You create an index for performance reasons because you either use its columns in JOINS, as predicates in a WHERE clause, or as columns in an ORDER BY clause. The optimizer will notice that the columns being used are indexed and will then construct its query plan to take advantage of that fact to arrive at a more efficiently executed query.
For example, if you run a query like:
SELECT FirstName FROM Customers WHERE FirstName='Fred';
The only way to find all the rows which satisfy the WHERE condition is to look at all of them, each in turn, and find the ones where the condition is true. If you have a zillion rows in this table, it may take quite a while to scan the entire table looking for the rows which have a FirstName column value equal to "Fred".
Similarly, a query like:
SELECT LastName, FirstName FROM Customers ORDER BY FirstName;
would require that these zillion rows all be placed into a temporary table and then sorted by FirstName.

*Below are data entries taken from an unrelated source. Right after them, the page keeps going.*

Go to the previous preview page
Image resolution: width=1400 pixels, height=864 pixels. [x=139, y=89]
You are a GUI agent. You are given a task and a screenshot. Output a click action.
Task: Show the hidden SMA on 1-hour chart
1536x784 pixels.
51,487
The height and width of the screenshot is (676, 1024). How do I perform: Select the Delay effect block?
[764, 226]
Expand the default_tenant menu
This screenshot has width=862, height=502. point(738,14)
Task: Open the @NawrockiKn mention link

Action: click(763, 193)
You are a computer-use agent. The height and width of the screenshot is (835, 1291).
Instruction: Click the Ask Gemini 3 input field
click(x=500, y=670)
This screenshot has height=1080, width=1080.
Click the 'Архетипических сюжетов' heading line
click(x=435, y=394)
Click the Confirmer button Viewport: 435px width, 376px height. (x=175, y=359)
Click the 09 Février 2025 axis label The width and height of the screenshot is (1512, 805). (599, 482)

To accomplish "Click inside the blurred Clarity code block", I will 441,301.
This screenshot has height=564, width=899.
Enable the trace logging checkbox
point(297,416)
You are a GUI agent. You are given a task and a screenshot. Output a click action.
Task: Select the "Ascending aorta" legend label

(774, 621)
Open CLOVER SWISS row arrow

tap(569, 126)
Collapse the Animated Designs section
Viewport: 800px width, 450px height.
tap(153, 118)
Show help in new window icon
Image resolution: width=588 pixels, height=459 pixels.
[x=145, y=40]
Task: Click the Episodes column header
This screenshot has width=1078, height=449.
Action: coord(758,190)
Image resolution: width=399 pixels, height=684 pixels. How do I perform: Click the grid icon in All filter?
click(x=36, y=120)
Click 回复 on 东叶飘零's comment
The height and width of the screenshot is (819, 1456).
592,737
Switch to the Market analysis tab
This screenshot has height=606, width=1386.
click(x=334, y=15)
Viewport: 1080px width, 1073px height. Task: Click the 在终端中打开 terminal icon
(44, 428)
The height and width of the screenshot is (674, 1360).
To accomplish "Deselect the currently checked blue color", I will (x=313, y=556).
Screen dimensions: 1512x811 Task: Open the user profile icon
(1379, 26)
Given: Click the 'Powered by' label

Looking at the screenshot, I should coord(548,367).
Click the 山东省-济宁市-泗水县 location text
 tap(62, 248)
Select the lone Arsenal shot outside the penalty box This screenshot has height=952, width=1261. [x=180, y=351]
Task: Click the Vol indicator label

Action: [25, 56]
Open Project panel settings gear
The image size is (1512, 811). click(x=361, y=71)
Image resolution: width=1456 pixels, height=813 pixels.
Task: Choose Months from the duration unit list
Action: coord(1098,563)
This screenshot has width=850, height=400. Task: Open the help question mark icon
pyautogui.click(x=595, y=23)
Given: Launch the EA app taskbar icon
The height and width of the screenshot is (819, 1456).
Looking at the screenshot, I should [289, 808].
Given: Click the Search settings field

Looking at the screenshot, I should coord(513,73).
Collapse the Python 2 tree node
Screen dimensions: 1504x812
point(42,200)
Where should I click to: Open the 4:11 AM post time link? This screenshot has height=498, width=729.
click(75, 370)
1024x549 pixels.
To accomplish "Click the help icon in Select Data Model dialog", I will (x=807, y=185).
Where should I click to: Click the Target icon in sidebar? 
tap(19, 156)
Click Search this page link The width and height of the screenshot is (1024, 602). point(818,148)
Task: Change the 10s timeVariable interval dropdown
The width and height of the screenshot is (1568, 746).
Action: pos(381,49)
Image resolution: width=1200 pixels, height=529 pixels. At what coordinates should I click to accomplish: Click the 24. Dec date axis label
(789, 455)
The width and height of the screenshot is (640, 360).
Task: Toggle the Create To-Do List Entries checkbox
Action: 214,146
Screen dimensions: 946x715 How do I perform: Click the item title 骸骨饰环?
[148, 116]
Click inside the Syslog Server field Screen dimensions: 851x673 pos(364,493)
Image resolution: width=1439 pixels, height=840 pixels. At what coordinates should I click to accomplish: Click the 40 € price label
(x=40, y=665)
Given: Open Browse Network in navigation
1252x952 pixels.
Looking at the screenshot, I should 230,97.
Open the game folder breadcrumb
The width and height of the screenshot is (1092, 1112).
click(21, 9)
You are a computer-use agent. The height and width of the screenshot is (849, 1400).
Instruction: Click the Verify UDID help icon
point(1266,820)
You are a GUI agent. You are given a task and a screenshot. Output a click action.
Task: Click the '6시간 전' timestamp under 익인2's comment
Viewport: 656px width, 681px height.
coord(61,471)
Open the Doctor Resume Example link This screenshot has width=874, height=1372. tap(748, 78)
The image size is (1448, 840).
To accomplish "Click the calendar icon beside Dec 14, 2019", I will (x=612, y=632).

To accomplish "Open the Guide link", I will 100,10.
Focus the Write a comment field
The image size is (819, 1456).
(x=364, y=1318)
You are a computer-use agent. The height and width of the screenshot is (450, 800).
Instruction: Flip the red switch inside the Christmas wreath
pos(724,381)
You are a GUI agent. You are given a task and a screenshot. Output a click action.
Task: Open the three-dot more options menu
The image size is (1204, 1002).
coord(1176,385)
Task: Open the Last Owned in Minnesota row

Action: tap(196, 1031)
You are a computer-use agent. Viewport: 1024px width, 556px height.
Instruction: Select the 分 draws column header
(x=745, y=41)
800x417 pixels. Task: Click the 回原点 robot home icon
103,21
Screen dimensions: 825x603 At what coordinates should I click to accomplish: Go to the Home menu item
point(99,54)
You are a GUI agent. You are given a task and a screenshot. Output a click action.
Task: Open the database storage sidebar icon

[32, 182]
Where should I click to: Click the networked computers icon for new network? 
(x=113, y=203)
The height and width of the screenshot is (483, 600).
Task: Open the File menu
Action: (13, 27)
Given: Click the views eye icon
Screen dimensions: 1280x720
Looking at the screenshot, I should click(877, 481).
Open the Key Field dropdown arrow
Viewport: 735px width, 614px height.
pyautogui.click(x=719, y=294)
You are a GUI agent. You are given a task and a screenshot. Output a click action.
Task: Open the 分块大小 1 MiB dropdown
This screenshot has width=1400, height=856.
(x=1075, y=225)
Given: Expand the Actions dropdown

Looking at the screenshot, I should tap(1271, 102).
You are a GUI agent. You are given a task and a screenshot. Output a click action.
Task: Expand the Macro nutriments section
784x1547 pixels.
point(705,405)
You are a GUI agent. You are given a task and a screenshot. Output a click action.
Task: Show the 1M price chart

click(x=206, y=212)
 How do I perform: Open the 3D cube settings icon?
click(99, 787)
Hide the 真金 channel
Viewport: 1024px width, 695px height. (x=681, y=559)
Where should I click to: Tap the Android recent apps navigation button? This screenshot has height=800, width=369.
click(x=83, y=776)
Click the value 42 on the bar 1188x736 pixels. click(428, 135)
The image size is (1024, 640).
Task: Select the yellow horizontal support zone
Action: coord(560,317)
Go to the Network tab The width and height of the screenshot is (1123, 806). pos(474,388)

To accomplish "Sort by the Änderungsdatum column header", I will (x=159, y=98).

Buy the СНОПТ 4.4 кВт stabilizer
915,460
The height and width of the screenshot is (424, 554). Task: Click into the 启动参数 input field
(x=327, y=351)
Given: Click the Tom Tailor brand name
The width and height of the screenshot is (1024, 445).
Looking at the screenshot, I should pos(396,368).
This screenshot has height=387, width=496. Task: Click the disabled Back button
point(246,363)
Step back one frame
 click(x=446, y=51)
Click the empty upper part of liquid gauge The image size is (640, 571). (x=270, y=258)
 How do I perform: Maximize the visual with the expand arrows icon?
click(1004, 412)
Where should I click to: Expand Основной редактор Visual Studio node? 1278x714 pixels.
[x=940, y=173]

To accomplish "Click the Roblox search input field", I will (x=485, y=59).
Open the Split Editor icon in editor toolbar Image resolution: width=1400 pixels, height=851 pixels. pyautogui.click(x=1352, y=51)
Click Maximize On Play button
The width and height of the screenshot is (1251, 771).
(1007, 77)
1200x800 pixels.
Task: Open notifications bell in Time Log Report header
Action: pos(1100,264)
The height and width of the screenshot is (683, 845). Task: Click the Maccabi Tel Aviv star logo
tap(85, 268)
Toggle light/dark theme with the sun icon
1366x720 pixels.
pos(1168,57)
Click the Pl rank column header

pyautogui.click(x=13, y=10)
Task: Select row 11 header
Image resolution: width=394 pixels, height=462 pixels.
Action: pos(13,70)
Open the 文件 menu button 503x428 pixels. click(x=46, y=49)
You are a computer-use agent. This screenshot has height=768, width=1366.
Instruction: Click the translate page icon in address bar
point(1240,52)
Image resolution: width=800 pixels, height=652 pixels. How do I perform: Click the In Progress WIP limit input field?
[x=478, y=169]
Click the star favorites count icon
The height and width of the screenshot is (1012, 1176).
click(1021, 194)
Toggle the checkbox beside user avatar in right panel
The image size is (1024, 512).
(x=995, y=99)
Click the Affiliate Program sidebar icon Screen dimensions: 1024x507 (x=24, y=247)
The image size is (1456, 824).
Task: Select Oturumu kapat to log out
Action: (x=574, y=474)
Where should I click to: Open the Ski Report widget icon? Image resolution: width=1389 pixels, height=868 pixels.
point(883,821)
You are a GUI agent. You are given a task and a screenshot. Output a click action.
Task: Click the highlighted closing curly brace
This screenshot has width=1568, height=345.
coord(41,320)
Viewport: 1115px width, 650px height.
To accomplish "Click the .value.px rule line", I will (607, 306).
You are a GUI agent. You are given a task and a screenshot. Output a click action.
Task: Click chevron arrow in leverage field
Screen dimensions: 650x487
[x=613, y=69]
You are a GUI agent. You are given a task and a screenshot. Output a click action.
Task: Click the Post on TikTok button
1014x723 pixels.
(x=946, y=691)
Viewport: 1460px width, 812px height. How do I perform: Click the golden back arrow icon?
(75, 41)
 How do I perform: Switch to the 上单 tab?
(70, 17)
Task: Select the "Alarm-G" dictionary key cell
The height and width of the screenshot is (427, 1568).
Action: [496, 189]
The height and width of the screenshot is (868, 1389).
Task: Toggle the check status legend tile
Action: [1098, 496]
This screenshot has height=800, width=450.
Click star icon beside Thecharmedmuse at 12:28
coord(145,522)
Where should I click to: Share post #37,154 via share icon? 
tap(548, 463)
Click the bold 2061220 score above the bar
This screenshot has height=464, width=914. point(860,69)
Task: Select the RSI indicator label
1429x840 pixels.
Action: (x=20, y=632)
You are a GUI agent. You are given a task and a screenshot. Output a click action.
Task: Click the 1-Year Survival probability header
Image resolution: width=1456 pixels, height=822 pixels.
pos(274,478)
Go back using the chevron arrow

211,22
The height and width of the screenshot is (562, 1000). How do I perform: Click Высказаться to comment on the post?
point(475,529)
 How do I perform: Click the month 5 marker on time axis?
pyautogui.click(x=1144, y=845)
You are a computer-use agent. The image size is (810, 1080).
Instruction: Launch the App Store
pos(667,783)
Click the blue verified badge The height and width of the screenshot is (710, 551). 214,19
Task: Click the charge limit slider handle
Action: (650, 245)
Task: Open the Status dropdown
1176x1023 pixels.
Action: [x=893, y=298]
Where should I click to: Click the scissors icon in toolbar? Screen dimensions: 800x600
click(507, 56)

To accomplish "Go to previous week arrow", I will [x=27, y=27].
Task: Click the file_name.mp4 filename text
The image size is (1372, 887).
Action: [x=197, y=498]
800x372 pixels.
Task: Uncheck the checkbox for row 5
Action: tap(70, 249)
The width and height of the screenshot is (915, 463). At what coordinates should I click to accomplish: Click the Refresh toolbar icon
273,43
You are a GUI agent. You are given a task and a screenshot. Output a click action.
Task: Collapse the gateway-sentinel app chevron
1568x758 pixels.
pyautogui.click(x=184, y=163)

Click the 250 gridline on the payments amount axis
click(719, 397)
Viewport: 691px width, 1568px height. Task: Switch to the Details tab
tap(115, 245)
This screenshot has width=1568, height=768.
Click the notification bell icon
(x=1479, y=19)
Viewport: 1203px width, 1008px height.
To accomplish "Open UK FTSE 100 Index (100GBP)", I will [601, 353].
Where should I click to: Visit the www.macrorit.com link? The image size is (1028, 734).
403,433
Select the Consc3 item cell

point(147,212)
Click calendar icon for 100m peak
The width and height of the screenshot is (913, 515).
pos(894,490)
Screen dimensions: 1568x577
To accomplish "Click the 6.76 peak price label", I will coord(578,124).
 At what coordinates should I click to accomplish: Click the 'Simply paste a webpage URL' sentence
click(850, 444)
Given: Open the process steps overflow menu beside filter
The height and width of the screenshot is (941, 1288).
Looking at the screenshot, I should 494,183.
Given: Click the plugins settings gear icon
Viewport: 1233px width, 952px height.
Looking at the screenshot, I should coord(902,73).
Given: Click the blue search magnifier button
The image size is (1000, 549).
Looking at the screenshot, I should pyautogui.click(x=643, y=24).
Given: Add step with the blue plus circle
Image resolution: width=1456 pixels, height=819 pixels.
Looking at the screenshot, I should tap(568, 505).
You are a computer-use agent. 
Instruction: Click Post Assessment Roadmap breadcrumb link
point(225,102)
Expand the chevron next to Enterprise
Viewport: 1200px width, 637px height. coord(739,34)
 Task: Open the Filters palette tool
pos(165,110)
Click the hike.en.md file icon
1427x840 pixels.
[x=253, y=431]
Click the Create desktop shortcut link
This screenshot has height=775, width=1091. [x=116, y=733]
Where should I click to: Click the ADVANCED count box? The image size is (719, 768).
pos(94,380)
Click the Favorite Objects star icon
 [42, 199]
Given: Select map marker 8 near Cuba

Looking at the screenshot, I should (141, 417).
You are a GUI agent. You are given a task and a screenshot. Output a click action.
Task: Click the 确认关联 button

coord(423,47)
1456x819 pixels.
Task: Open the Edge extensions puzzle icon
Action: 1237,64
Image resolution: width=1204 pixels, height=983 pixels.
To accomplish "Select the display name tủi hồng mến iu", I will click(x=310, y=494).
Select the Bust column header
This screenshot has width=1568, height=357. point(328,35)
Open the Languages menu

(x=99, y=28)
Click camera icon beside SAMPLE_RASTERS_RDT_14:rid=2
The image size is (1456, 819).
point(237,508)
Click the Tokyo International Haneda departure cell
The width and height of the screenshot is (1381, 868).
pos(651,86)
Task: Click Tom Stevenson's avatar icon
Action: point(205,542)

Now consider the case where an index exists on this FirstName column. The rows satisfying the selection criteria are now easily found by simply looking in the index for the desired value. The ORDER BY query requires no sorting at all, since the index orders the rows explicitly by FirstName.
Indexes are also very helpful when JOINs are being processed. When an index is present, it is easy to determine whether there is a matching row in the second table. If there is no index, a table scan will have to be done, in a manner similar to a WHERE clause.
There are no guarantees that an index will be used in any given situation, however. The optimizer is free to ignore their presence if it thinks it has a better way to construct the query.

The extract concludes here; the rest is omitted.